It looks like there was very little interest on the part of soybean growers to request a new referendum according to the results of the latest opportunity as announced by USDA.
USDA received only 759 request for referendum forms at county Farm Service Agency Offices, which reflects approximately one tenth of one percent of all eligible U.S. soybean farmers. Had 10 percent of the 589,182 eligible farmers – with no more than one-fifth of the 10 percent coming from any one state – requested a referendum, the U.S. Secretary of Agriculture would have conducted the referendum on the soybean checkoff within 12 months.
USDA requires a soybean checkoff request for referendum period every five years. The most recent period took place from May 4 to May 29.

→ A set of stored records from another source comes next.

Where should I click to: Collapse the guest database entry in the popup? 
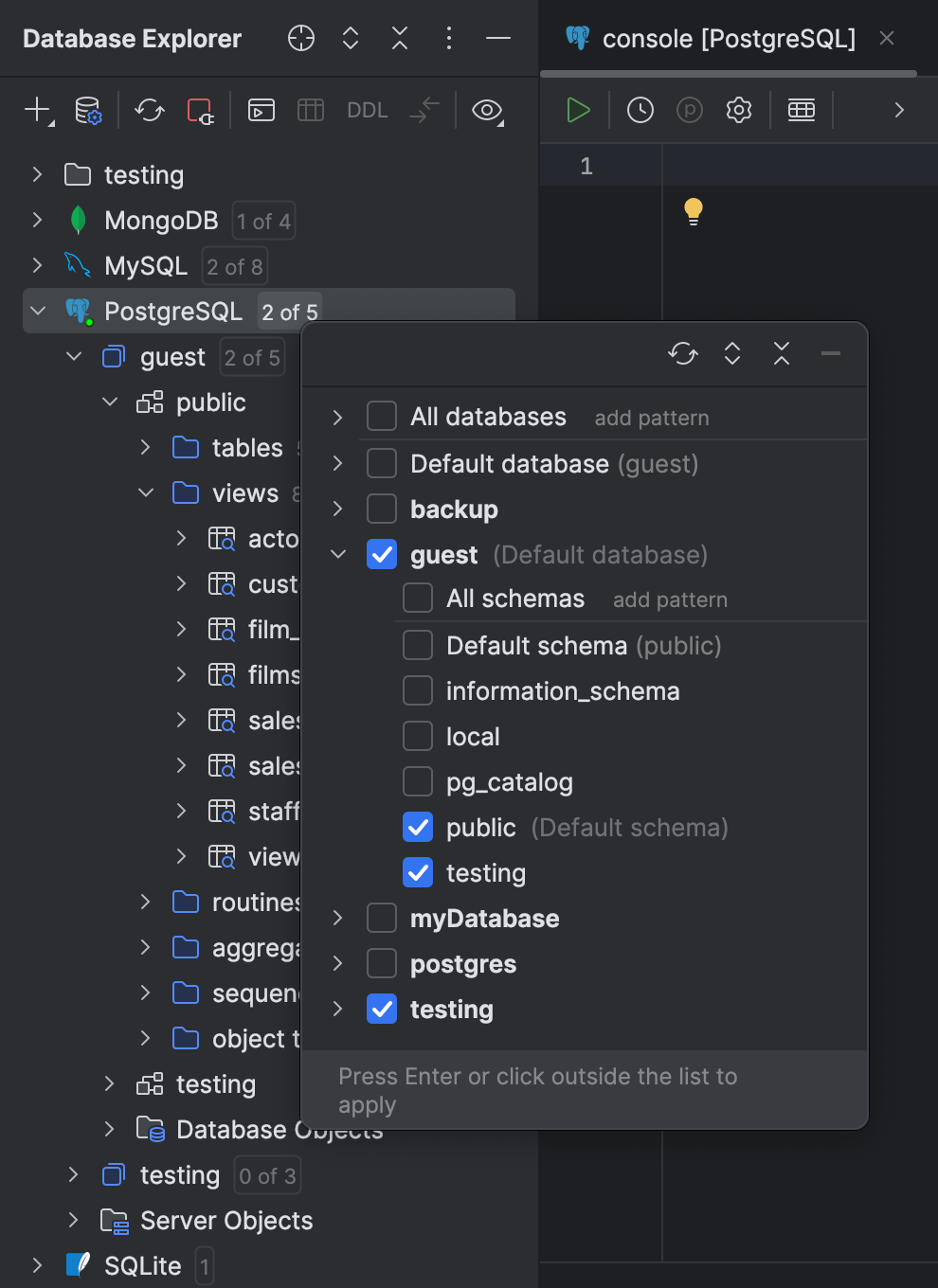coord(337,554)
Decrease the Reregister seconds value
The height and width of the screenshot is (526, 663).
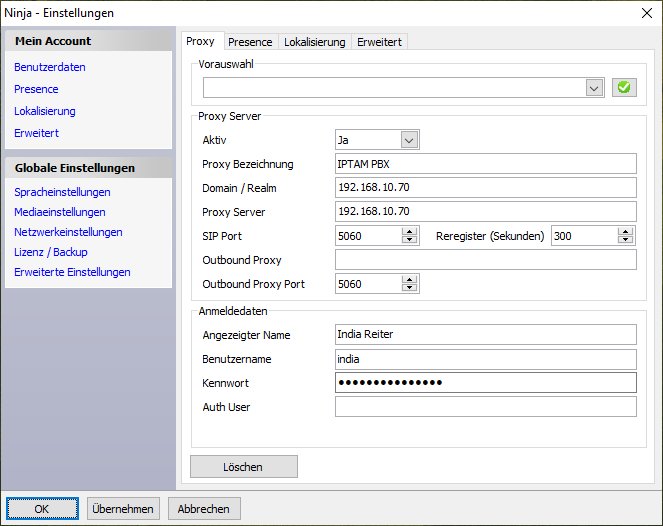pyautogui.click(x=625, y=240)
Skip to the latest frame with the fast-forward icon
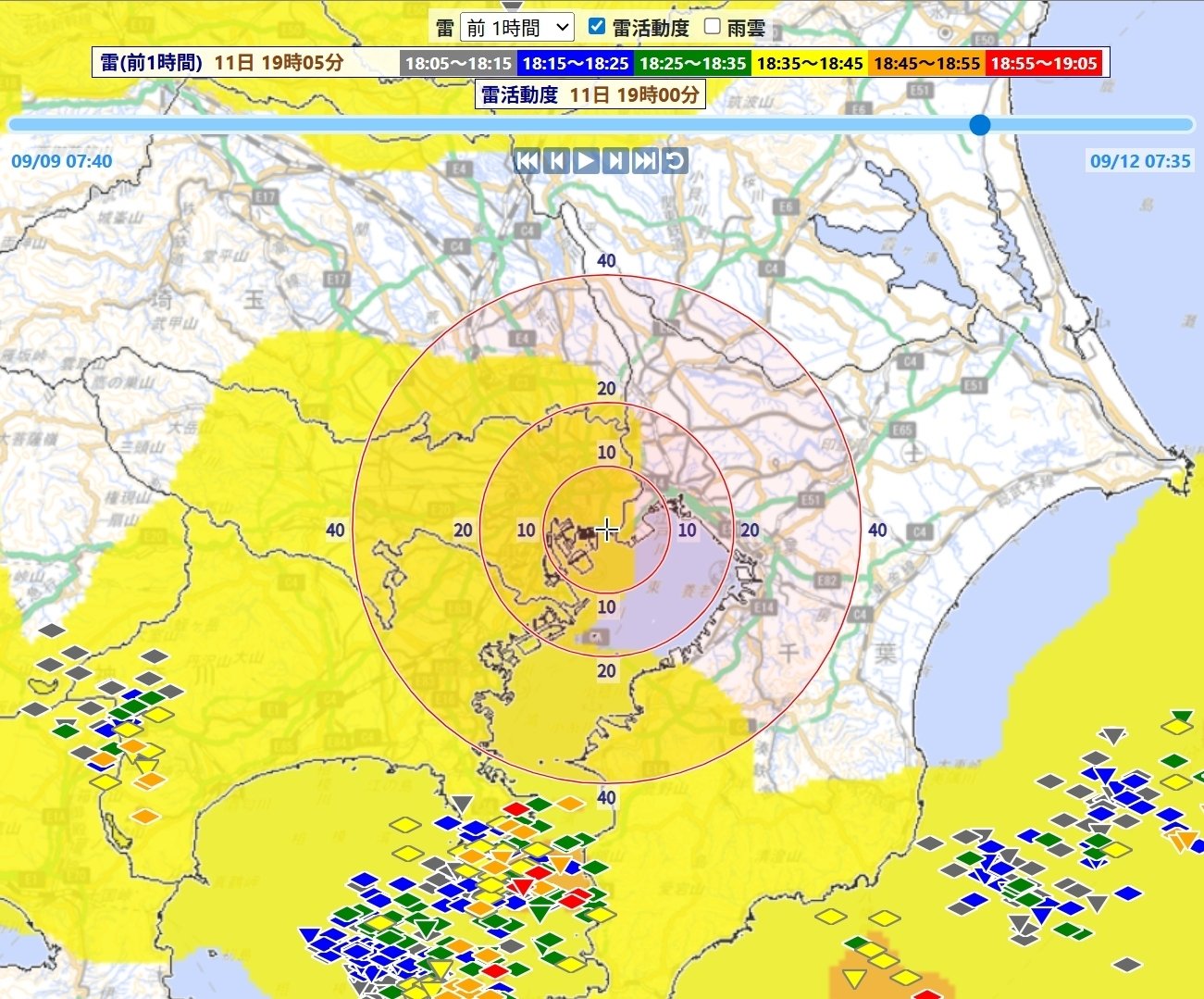 645,161
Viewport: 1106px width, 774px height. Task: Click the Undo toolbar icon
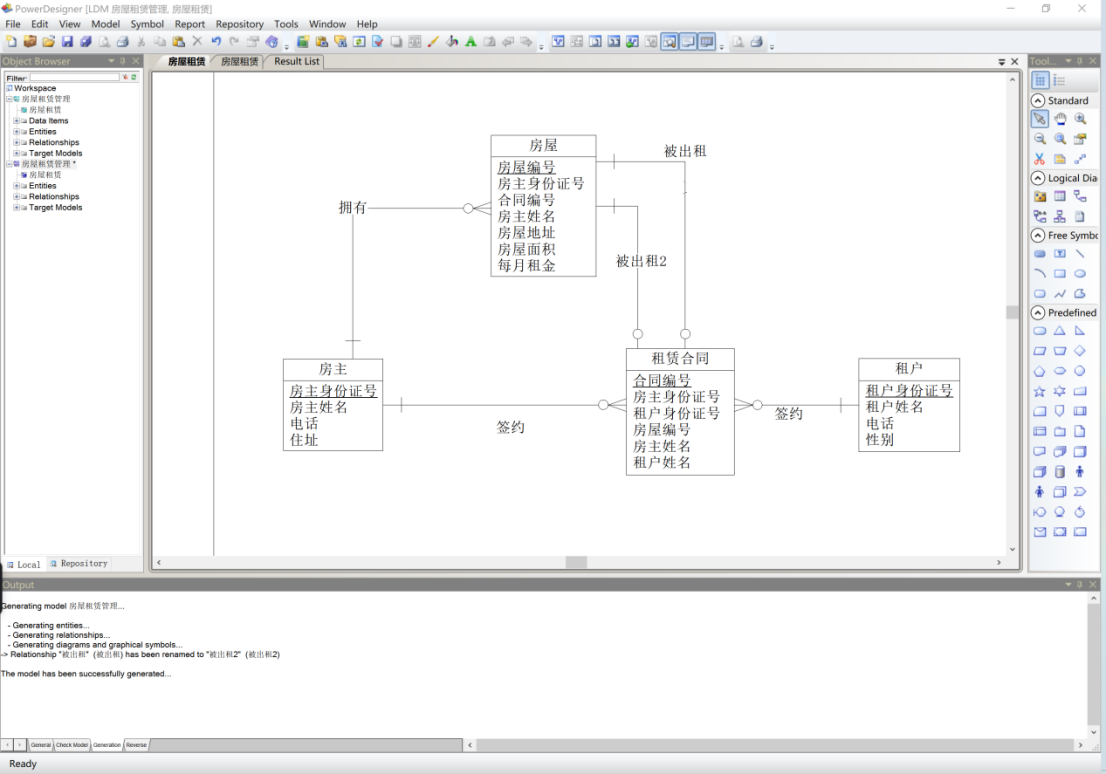217,42
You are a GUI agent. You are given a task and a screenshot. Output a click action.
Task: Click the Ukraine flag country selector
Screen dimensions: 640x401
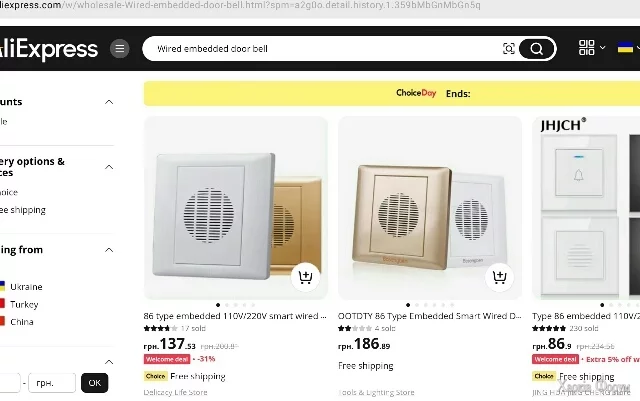pyautogui.click(x=626, y=48)
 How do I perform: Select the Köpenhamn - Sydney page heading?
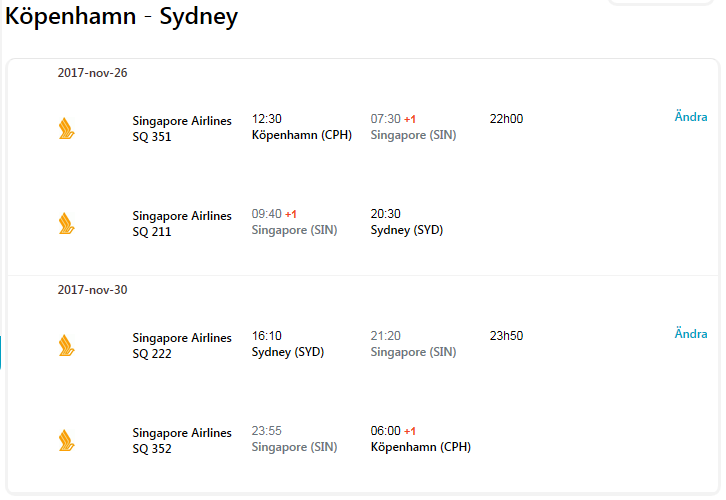pyautogui.click(x=122, y=17)
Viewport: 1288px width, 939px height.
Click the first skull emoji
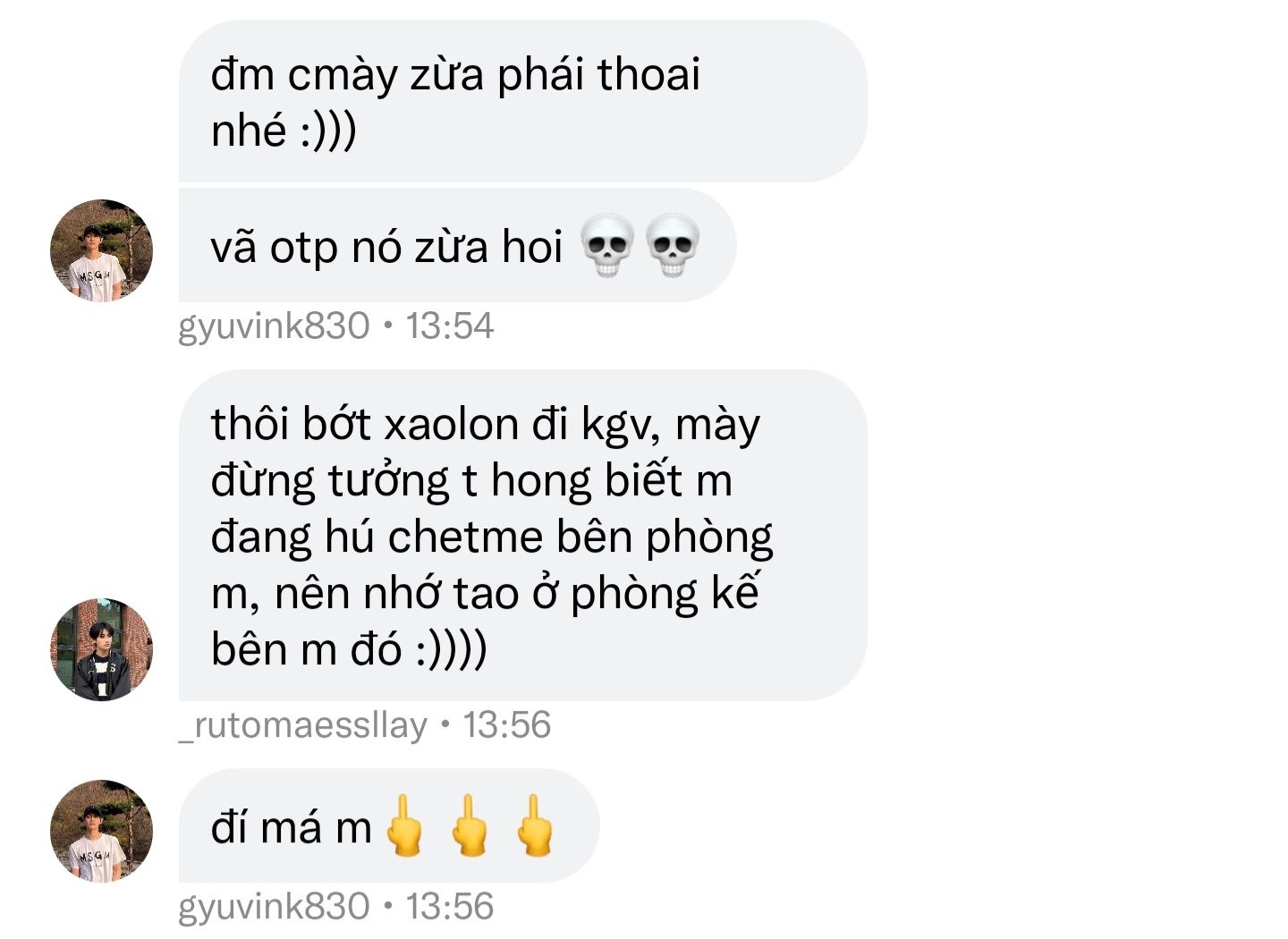pos(607,245)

“These results reaffirm that U.S. soybean farmers strongly support our soybean checkoff,” says USB Chairman Chuck Myers, a soybean farmer from Lyons, Neb. “Our effective, efficient and farmer-driven program will continue to strive to maximize the return on investment of each checkoff dollar to ensure that U.S. soy is the highest quality and most competitive in the global marketplace.”
Farmers certifying that they paid the checkoff, which is one-half of one percent of the price per bushel sold, at any time during a period beginning Jan. 1, 2007, and ending Dec. 31, 2008, were eligible to participate in the petition for a referendum. Eligible farmers who did not want a referendum did not need to take any action.